将分组的数据帧传递给dplyr中的函数 [英] pass grouped dataframe to own function in dplyr

查看:87
本文介绍了将分组的数据帧传递给dplyr中的函数的处理方法,对大家解决问题具有一定的参考价值,需要的朋友们下面随着小编来一起学习吧!

问题描述

我正试图从plyr转移到dplyr.但是,我似乎仍然无法弄清楚如何在链接的dplyr函数中调用自己的函数.

I am trying to transfer from plyr to dplyr. However, I still can't seem to figure out how to call on own functions in a chained dplyr function.

我有一个数据帧,其中包含因数分解的ID变量和顺序变量.我想按ID拆分框架,按order变量对其进行排序,然后在新列中添加一个序列.

I have a data frame with a factorised ID variable and an order variable. I want to split the frame by the ID, order it by the order variable and add a sequence in a new column.

我的plyr函数如下所示:

My plyr functions looks like this:

f <- function(x) cbind(x[order(x$order_variable), ], Experience = 0:(nrow(x)-1))
data <- ddply(data, .(ID_variable), f)

在dplyr中,我看起来应该是这样的

In dplyr I though this should look something like this

f <- function(x) cbind(x[order(x$order_variable), ], Experience = 0:(nrow(x)-1))
data <- data %>% group_by(ID_variable) %>% f

有人可以告诉我如何修改dplyr调用以成功传递我自己的函数并获得与plyr函数提供的功能相同的功能吗?

Can anyone tell me how to modify my dplyr call to successfully pass my own function and get the same functionality my plyr function provides?

:如果我按此处所述使用dplyr公式,它会将对象传递给f.但是,虽然plyr似乎传递了许多不同的表(由ID变量分割),但dplyr并没有每个组传递一个表,而是传递整个表(作为带批注的dplyr对象的一种表),因此当我将体验变量,它会在整个表的长度(而不是单个组)的后面添加一个从0开始的计数器.

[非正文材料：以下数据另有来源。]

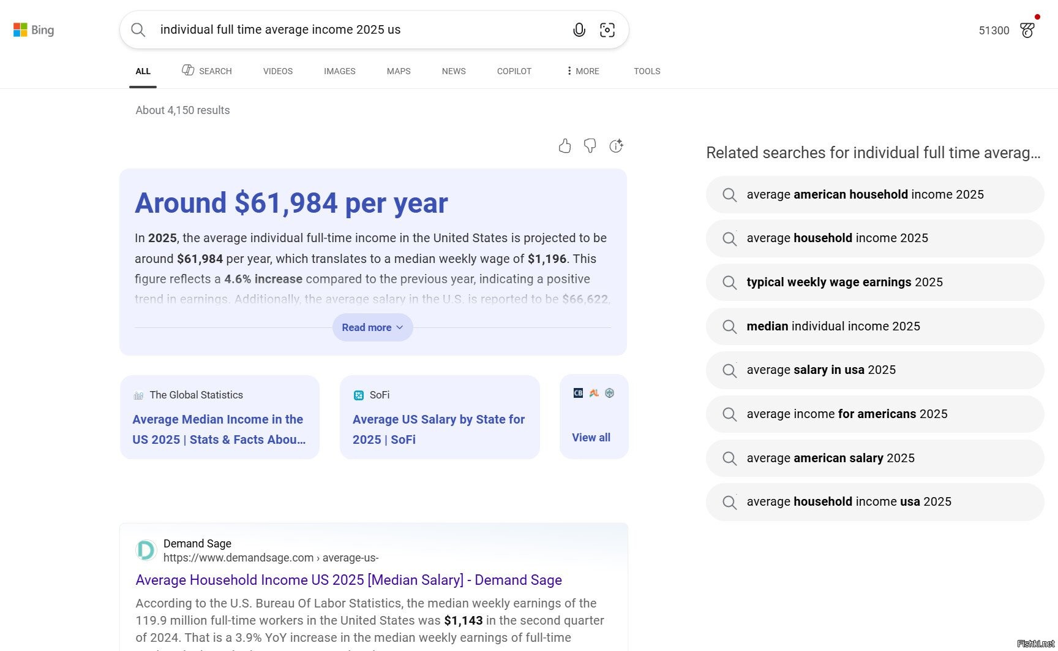This screenshot has height=651, width=1058.
Task: Click the AI info sparkle icon
Action: pos(616,146)
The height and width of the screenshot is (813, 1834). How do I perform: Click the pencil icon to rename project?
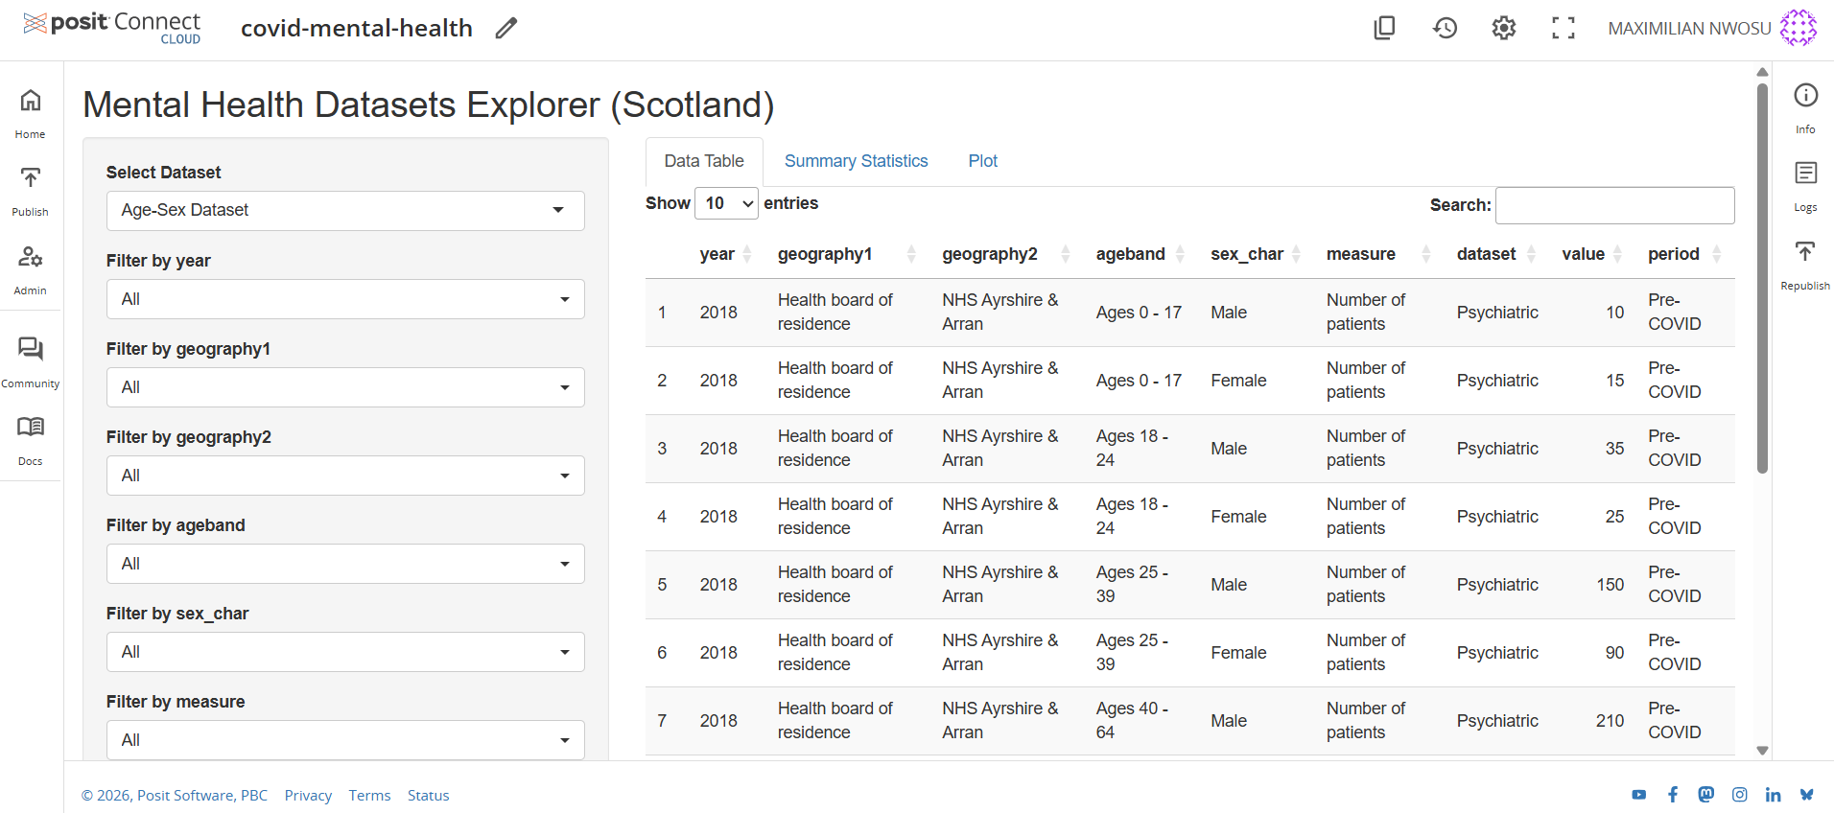point(506,29)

If I use the dplyr formula as described here, it DOES pass an object to f. However, while plyr seems to pass a number of different tables (split by the ID variable), dplyr does not pass one table per group but the ENTIRE table (as some kind of dplyr object where groups are annotated), thus when I cbind the Experience variable it appends a counter from 0 to the length of the entire table instead of the single groups.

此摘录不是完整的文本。